I have a SQL system that is doing a large amount of reads to disk at a throughput rate of about 1GB/s at times. During the time there is a lot of disk activity, the ISCSI is translated to over 8GB/s of network receive activity. in this scenario we are using Jumbo frames, so I would assume that there is about 99.1% of efficiency, and we are certainly not seeing that.
Setup: HPE 3PAR SAN VMware virtual machine with dedicated 10GB virtual adapter for ISCSI All the recommended advanced network adapter settings are set on the NIC Using the in-guest Microsoft ISCSI initiator driver and setup - no 3rd party tools We are set up with ISCSI MPIO (round robin with subset) from the single Client side ISCSI IP to two 10GB Array side ISCSI IP/IQNs
Can anyone think of why the Disk reads would be causing such a large amount of Network traffic?

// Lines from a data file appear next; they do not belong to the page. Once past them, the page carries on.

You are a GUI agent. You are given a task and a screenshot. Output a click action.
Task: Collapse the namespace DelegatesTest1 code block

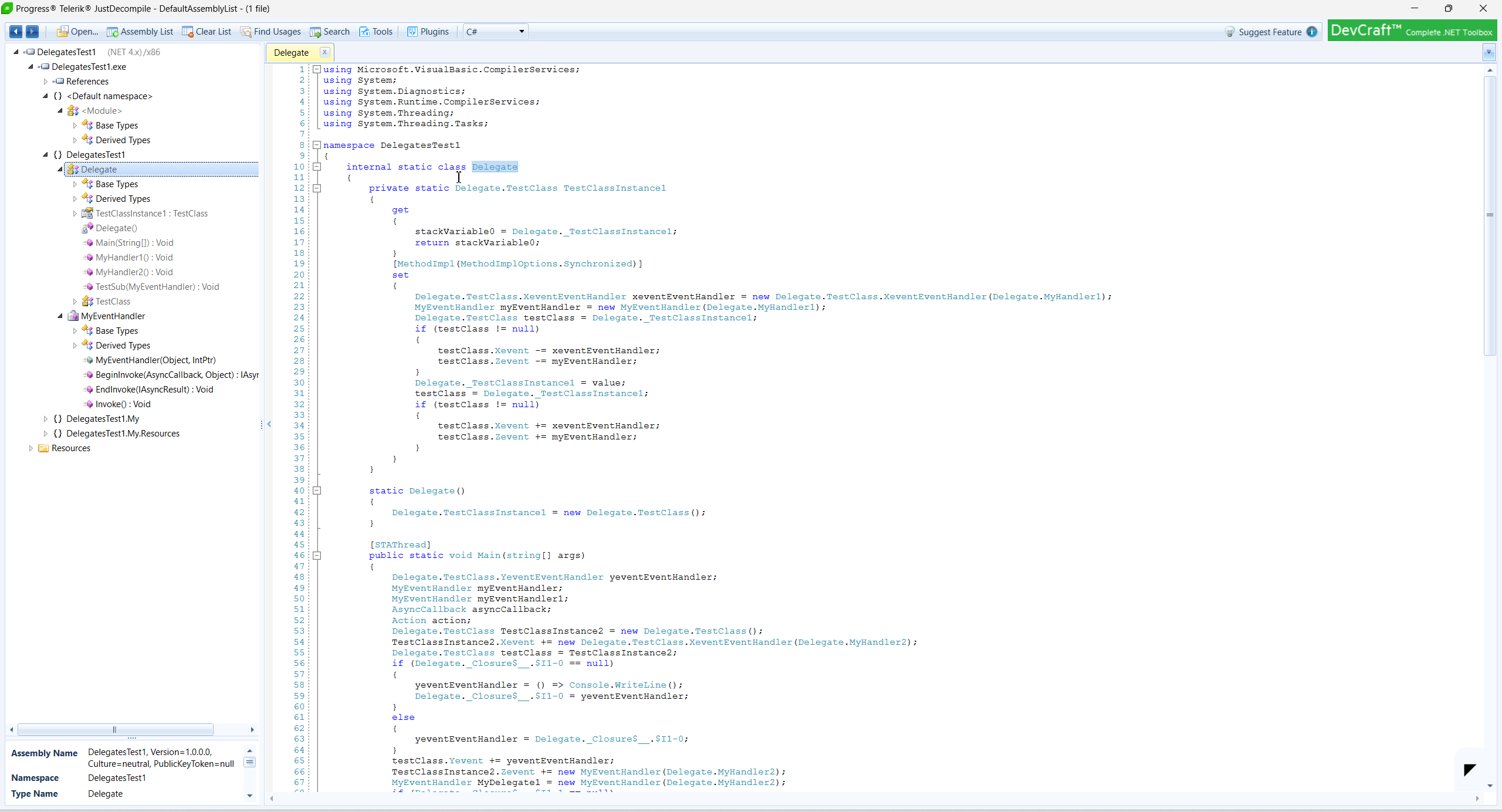point(317,145)
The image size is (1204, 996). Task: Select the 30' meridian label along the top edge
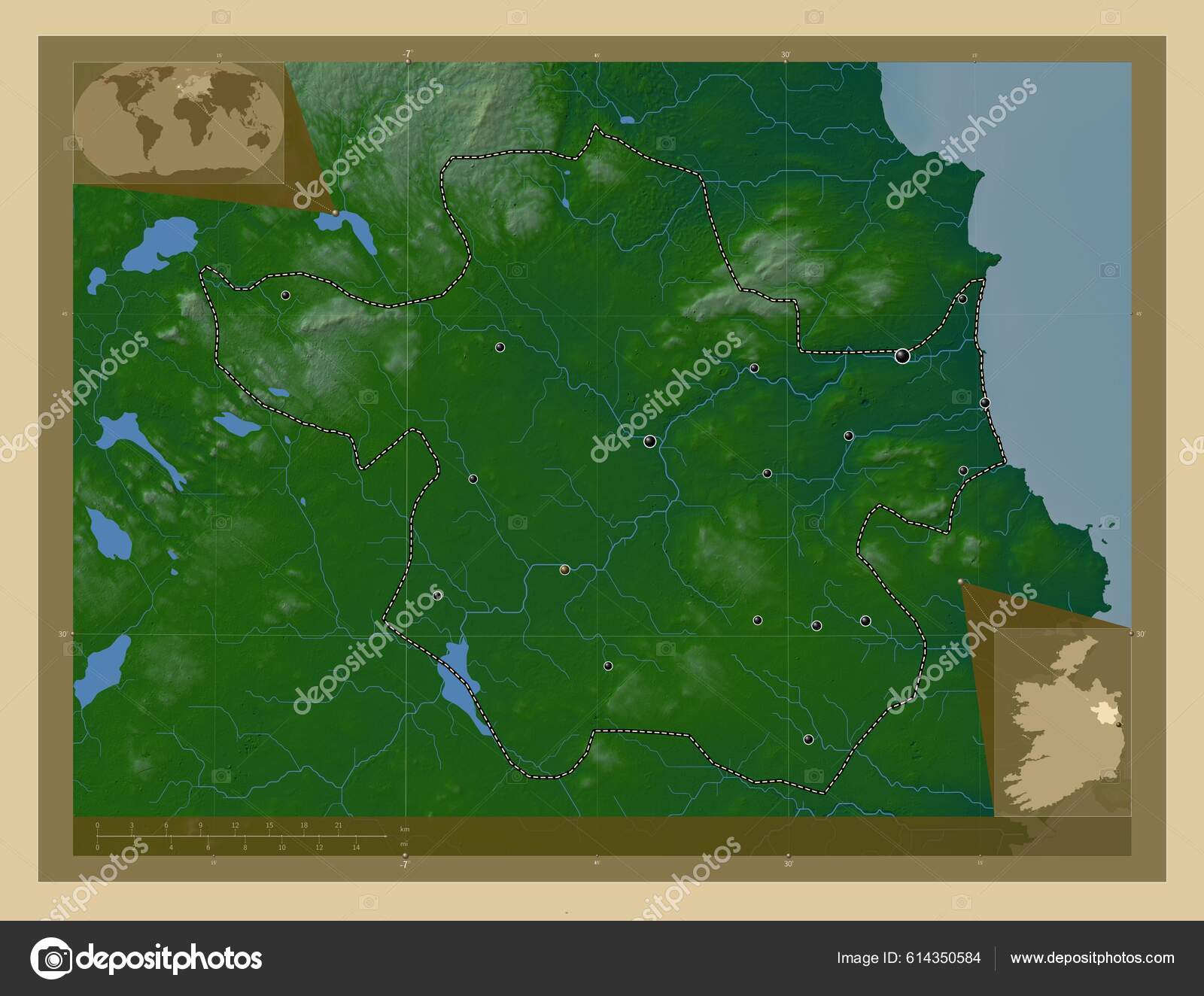coord(787,53)
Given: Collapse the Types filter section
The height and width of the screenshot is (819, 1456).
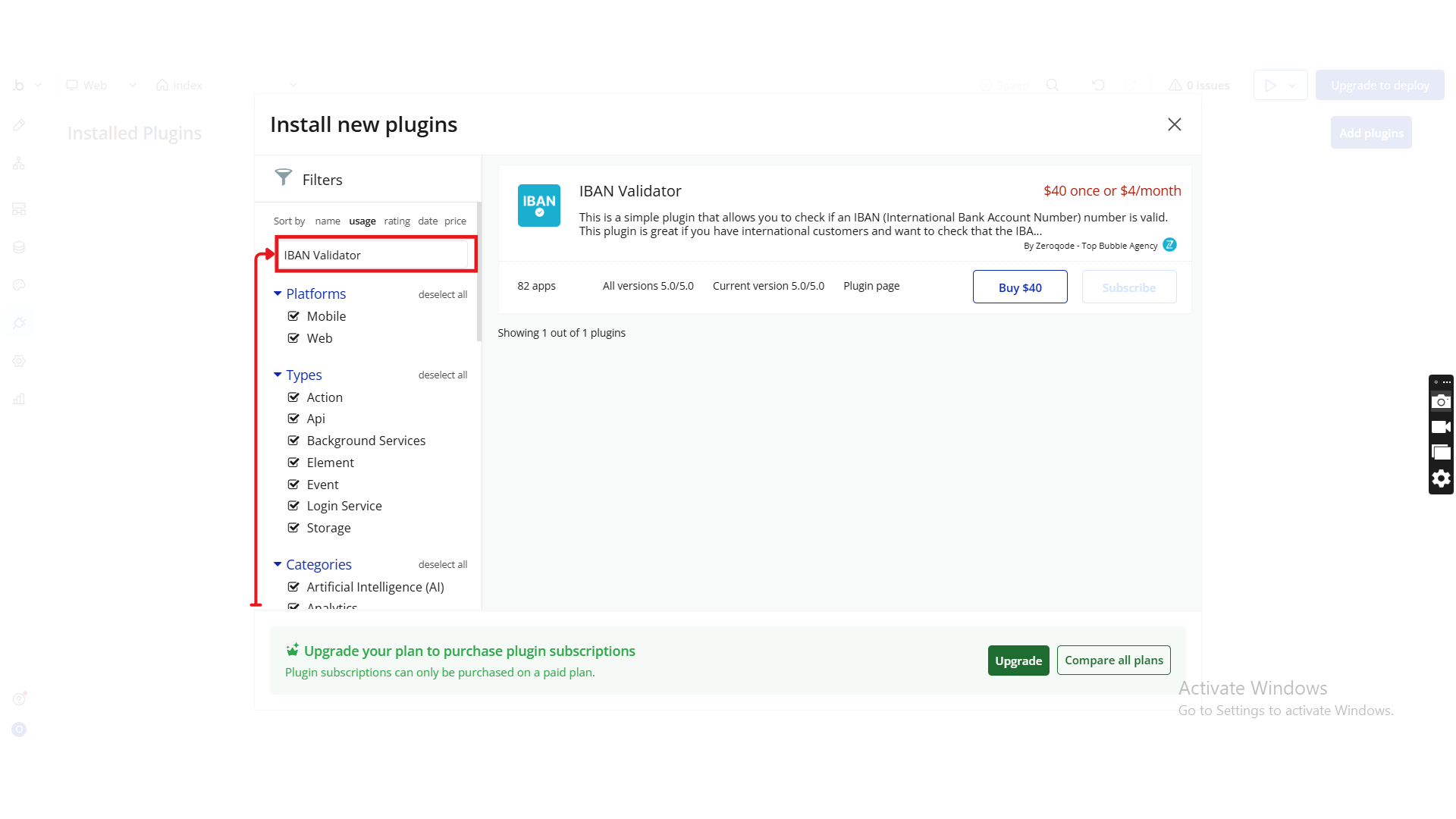Looking at the screenshot, I should (x=278, y=375).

Normally, disks are measured in Bytes (more precisely, Octets) and networks are measured in Bits. Since there is no international standard for those units, it is usually advised to never abbreviate them. In particular, both Byte and Bit are commonly abbreviated as "B", and it is assumed that the meaning is clear from context (e.g. when talking about storage, we never talked about Bits, when talking about networks, we generally talk about Bits).
So, a throughput of 1 GByte/s on the disk is 8 Gbit/s, which matches pretty much exactly what you are seeing on the network.